◆ The task: Exactly as they appear, set down all of the records.

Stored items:
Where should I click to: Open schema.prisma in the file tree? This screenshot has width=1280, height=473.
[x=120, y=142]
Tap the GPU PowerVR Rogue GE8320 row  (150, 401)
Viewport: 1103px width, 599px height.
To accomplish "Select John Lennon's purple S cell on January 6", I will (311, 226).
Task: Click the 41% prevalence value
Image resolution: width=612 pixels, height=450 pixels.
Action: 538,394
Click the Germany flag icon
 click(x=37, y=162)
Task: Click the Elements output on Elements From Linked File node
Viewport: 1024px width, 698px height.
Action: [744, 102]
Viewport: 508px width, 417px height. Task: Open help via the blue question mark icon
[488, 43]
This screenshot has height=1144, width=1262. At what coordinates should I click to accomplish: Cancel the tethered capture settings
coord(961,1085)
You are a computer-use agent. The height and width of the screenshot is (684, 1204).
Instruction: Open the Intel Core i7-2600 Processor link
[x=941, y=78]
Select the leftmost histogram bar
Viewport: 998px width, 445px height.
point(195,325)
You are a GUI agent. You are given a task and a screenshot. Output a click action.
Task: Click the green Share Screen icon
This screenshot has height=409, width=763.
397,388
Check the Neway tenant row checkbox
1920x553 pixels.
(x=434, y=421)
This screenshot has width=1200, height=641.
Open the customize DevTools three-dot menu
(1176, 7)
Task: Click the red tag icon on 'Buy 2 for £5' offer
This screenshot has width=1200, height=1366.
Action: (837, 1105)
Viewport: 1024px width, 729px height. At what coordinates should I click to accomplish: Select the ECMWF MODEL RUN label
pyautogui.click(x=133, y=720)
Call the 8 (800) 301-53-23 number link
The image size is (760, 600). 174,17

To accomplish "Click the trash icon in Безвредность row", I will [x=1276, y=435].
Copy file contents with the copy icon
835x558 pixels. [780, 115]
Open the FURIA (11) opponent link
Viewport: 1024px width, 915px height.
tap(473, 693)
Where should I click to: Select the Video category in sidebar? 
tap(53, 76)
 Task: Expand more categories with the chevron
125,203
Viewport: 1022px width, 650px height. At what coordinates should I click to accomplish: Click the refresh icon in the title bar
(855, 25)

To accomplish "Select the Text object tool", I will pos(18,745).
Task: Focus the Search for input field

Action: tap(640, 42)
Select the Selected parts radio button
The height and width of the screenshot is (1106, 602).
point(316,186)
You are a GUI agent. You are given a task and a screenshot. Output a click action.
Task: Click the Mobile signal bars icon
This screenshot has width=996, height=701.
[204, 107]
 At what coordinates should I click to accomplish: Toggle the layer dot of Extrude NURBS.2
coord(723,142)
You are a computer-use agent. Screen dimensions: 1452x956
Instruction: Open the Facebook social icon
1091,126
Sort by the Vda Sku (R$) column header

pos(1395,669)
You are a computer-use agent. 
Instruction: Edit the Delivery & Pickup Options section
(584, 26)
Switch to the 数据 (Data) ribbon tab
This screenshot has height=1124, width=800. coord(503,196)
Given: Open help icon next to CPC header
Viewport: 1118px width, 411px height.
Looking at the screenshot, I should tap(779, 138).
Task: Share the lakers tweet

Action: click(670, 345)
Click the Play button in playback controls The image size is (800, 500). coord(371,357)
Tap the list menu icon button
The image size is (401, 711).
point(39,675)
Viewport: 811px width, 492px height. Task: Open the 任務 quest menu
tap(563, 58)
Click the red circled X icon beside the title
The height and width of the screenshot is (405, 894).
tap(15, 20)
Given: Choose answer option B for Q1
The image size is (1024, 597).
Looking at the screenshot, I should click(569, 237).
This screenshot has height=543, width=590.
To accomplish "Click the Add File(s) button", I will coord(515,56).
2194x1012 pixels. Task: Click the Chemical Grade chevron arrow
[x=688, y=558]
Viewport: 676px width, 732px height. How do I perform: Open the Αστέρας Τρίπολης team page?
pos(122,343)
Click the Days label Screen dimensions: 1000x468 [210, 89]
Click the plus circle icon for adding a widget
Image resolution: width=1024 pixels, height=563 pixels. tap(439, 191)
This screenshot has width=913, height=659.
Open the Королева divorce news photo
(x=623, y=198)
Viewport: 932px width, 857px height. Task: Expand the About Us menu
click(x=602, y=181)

◆ Finished task:
Where should I click to: Open schema.prisma in the file tree? This screenshot has width=1280, height=473.
[x=120, y=142]
Tap the GPU PowerVR Rogue GE8320 row  (150, 401)
Viewport: 1103px width, 599px height.
To accomplish "Select John Lennon's purple S cell on January 6", I will (311, 226).
Task: Click the 41% prevalence value
Image resolution: width=612 pixels, height=450 pixels.
Action: 538,394
Click the Germany flag icon
 click(x=37, y=162)
Task: Click the Elements output on Elements From Linked File node
Viewport: 1024px width, 698px height.
Action: [744, 102]
Viewport: 508px width, 417px height. Task: Open help via the blue question mark icon
[488, 43]
This screenshot has height=1144, width=1262. At what coordinates should I click to accomplish: Cancel the tethered capture settings
coord(961,1085)
You are a computer-use agent. The height and width of the screenshot is (684, 1204).
Instruction: Open the Intel Core i7-2600 Processor link
[x=941, y=78]
Select the leftmost histogram bar
Viewport: 998px width, 445px height.
point(195,325)
You are a GUI agent. You are given a task and a screenshot. Output a click action.
Task: Click the green Share Screen icon
This screenshot has height=409, width=763.
397,388
Check the Neway tenant row checkbox
1920x553 pixels.
(x=434, y=421)
This screenshot has width=1200, height=641.
Open the customize DevTools three-dot menu
(1176, 7)
Task: Click the red tag icon on 'Buy 2 for £5' offer
This screenshot has width=1200, height=1366.
Action: (837, 1105)
Viewport: 1024px width, 729px height. At what coordinates should I click to accomplish: Select the ECMWF MODEL RUN label
pyautogui.click(x=133, y=720)
Call the 8 (800) 301-53-23 number link
The image size is (760, 600). 174,17

To accomplish "Click the trash icon in Безвредность row", I will [x=1276, y=435].
Copy file contents with the copy icon
835x558 pixels. [780, 115]
Open the FURIA (11) opponent link
Viewport: 1024px width, 915px height.
tap(473, 693)
Where should I click to: Select the Video category in sidebar? 
tap(53, 76)
 Task: Expand more categories with the chevron
125,203
Viewport: 1022px width, 650px height. At what coordinates should I click to accomplish: Click the refresh icon in the title bar
(855, 25)

To accomplish "Select the Text object tool", I will pos(18,745).
Task: Focus the Search for input field

Action: tap(640, 42)
Select the Selected parts radio button
The height and width of the screenshot is (1106, 602).
point(316,186)
You are a GUI agent. You are given a task and a screenshot. Output a click action.
Task: Click the Mobile signal bars icon
This screenshot has width=996, height=701.
[204, 107]
 At what coordinates should I click to accomplish: Toggle the layer dot of Extrude NURBS.2
coord(723,142)
You are a computer-use agent. Screen dimensions: 1452x956
Instruction: Open the Facebook social icon
1091,126
Sort by the Vda Sku (R$) column header

pos(1395,669)
You are a computer-use agent. 
Instruction: Edit the Delivery & Pickup Options section
(584, 26)
Switch to the 数据 (Data) ribbon tab
This screenshot has height=1124, width=800. coord(503,196)
Given: Open help icon next to CPC header
Viewport: 1118px width, 411px height.
Looking at the screenshot, I should tap(779, 138).
Task: Share the lakers tweet

Action: click(670, 345)
Click the Play button in playback controls The image size is (800, 500). coord(371,357)
Tap the list menu icon button
The image size is (401, 711).
point(39,675)
Viewport: 811px width, 492px height. Task: Open the 任務 quest menu
tap(563, 58)
Click the red circled X icon beside the title
The height and width of the screenshot is (405, 894).
tap(15, 20)
Given: Choose answer option B for Q1
The image size is (1024, 597).
Looking at the screenshot, I should click(569, 237).
This screenshot has height=543, width=590.
To accomplish "Click the Add File(s) button", I will coord(515,56).
2194x1012 pixels. Task: Click the Chemical Grade chevron arrow
[x=688, y=558]
Viewport: 676px width, 732px height. How do I perform: Open the Αστέρας Τρίπολης team page?
pos(122,343)
Click the Days label Screen dimensions: 1000x468 [210, 89]
Click the plus circle icon for adding a widget
Image resolution: width=1024 pixels, height=563 pixels. tap(439, 191)
This screenshot has width=913, height=659.
Open the Королева divorce news photo
(x=623, y=198)
Viewport: 932px width, 857px height. Task: Expand the About Us menu
click(x=602, y=181)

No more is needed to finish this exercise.